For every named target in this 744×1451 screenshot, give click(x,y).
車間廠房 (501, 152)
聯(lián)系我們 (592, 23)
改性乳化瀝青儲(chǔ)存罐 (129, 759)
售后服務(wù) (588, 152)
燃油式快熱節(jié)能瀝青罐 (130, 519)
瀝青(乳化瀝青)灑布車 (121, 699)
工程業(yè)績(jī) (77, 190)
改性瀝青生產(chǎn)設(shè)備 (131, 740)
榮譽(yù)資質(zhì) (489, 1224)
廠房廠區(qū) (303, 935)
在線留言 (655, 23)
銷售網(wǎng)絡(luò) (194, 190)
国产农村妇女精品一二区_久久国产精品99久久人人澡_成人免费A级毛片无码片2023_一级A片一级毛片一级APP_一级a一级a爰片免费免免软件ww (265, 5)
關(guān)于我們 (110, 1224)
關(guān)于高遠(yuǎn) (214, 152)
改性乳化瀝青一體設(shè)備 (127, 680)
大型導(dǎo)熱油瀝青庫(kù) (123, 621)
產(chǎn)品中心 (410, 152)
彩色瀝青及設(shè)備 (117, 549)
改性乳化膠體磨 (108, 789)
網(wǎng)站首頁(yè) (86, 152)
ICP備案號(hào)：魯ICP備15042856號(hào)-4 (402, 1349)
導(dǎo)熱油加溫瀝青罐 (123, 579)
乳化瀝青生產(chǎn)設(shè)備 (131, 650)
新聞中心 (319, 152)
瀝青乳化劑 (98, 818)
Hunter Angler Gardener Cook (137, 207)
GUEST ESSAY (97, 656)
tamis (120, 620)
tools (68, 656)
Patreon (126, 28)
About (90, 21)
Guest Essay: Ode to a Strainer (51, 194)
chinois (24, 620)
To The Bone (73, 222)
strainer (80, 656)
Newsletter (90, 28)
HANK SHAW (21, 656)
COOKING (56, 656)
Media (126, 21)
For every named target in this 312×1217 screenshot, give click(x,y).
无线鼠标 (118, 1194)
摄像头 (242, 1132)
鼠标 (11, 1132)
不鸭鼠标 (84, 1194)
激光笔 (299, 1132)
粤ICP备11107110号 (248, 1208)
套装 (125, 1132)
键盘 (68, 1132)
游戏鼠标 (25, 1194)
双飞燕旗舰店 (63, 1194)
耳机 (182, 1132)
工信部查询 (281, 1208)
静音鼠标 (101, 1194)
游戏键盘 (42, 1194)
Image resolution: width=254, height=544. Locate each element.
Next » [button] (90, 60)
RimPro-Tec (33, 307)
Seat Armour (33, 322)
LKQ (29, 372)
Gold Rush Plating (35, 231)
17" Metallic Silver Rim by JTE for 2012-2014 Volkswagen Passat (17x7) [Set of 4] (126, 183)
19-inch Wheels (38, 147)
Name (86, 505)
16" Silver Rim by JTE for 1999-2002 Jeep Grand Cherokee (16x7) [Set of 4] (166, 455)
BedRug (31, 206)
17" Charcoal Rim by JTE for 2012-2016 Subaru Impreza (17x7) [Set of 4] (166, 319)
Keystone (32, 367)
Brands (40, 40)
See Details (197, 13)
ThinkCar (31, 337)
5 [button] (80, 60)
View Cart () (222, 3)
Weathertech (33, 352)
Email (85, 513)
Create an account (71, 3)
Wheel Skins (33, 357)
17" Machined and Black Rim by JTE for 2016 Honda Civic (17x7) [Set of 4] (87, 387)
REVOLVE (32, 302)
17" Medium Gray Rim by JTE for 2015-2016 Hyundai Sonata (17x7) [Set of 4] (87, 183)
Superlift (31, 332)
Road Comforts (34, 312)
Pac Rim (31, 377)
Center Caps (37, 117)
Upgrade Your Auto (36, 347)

- **Stated goal**
Reproduce the listing above in full, substituting "capture" for every instance of "screenshot" and leaving everything else unchanged.

- **Result for this task**
For every named target in this 744×1451 capture, give click(x,y).
車間廠房 (501, 152)
聯(lián)系我們 (592, 23)
改性乳化瀝青儲(chǔ)存罐 (129, 759)
售后服務(wù) (588, 152)
燃油式快熱節(jié)能瀝青罐 (130, 519)
瀝青(乳化瀝青)灑布車 (121, 699)
工程業(yè)績(jī) (77, 190)
改性瀝青生產(chǎn)設(shè)備 (131, 740)
榮譽(yù)資質(zhì) (489, 1224)
廠房廠區(qū) (303, 935)
在線留言 (655, 23)
銷售網(wǎng)絡(luò) (194, 190)
国产农村妇女精品一二区_久久国产精品99久久人人澡_成人免费A级毛片无码片2023_一级A片一级毛片一级APP_一级a一级a爰片免费免免软件ww (265, 5)
關(guān)于我們 (110, 1224)
關(guān)于高遠(yuǎn) (214, 152)
改性乳化瀝青一體設(shè)備 (127, 680)
大型導(dǎo)熱油瀝青庫(kù) (123, 621)
產(chǎn)品中心 (410, 152)
彩色瀝青及設(shè)備 (117, 549)
改性乳化膠體磨 (108, 789)
網(wǎng)站首頁(yè) (86, 152)
ICP備案號(hào)：魯ICP備15042856號(hào)-4 (402, 1349)
導(dǎo)熱油加溫瀝青罐 (123, 579)
乳化瀝青生產(chǎn)設(shè)備 (131, 650)
新聞中心 (319, 152)
瀝青乳化劑 (98, 818)
Hunter Angler Gardener Cook (137, 207)
GUEST ESSAY (97, 656)
tamis (120, 620)
tools (68, 656)
Patreon (126, 28)
About (90, 21)
Guest Essay: Ode to a Strainer (51, 194)
chinois (24, 620)
To The Bone (73, 222)
strainer (80, 656)
Newsletter (90, 28)
HANK SHAW (21, 656)
COOKING (56, 656)
Media (126, 21)
For every named target in this 312×1217 capture, give click(x,y).
无线鼠标 (118, 1194)
摄像头 (242, 1132)
鼠标 (11, 1132)
不鸭鼠标 (84, 1194)
激光笔 (299, 1132)
粤ICP备11107110号 (248, 1208)
套装 (125, 1132)
键盘 (68, 1132)
游戏鼠标 (25, 1194)
双飞燕旗舰店 (63, 1194)
耳机 (182, 1132)
工信部查询 (281, 1208)
静音鼠标 (101, 1194)
游戏键盘 (42, 1194)
Image resolution: width=254, height=544. Locate each element.
Next » [button] (90, 60)
RimPro-Tec (33, 307)
Seat Armour (33, 322)
LKQ (29, 372)
Gold Rush Plating (35, 231)
17" Metallic Silver Rim by JTE for 2012-2014 Volkswagen Passat (17x7) [Set of 4] (126, 183)
19-inch Wheels (38, 147)
Name (86, 505)
16" Silver Rim by JTE for 1999-2002 Jeep Grand Cherokee (16x7) [Set of 4] (166, 455)
BedRug (31, 206)
17" Charcoal Rim by JTE for 2012-2016 Subaru Impreza (17x7) [Set of 4] (166, 319)
Keystone (32, 367)
Brands (40, 40)
See Details (197, 13)
ThinkCar (31, 337)
5 [button] (80, 60)
View Cart () (222, 3)
Weathertech (33, 352)
Email (85, 513)
Create an account (71, 3)
Wheel Skins (33, 357)
17" Machined and Black Rim by JTE for 2016 Honda Civic (17x7) [Set of 4] (87, 387)
REVOLVE (32, 302)
17" Medium Gray Rim by JTE for 2015-2016 Hyundai Sonata (17x7) [Set of 4] (87, 183)
Superlift (31, 332)
Road Comforts (34, 312)
Pac Rim (31, 377)
Center Caps (37, 117)
Upgrade Your Auto (36, 347)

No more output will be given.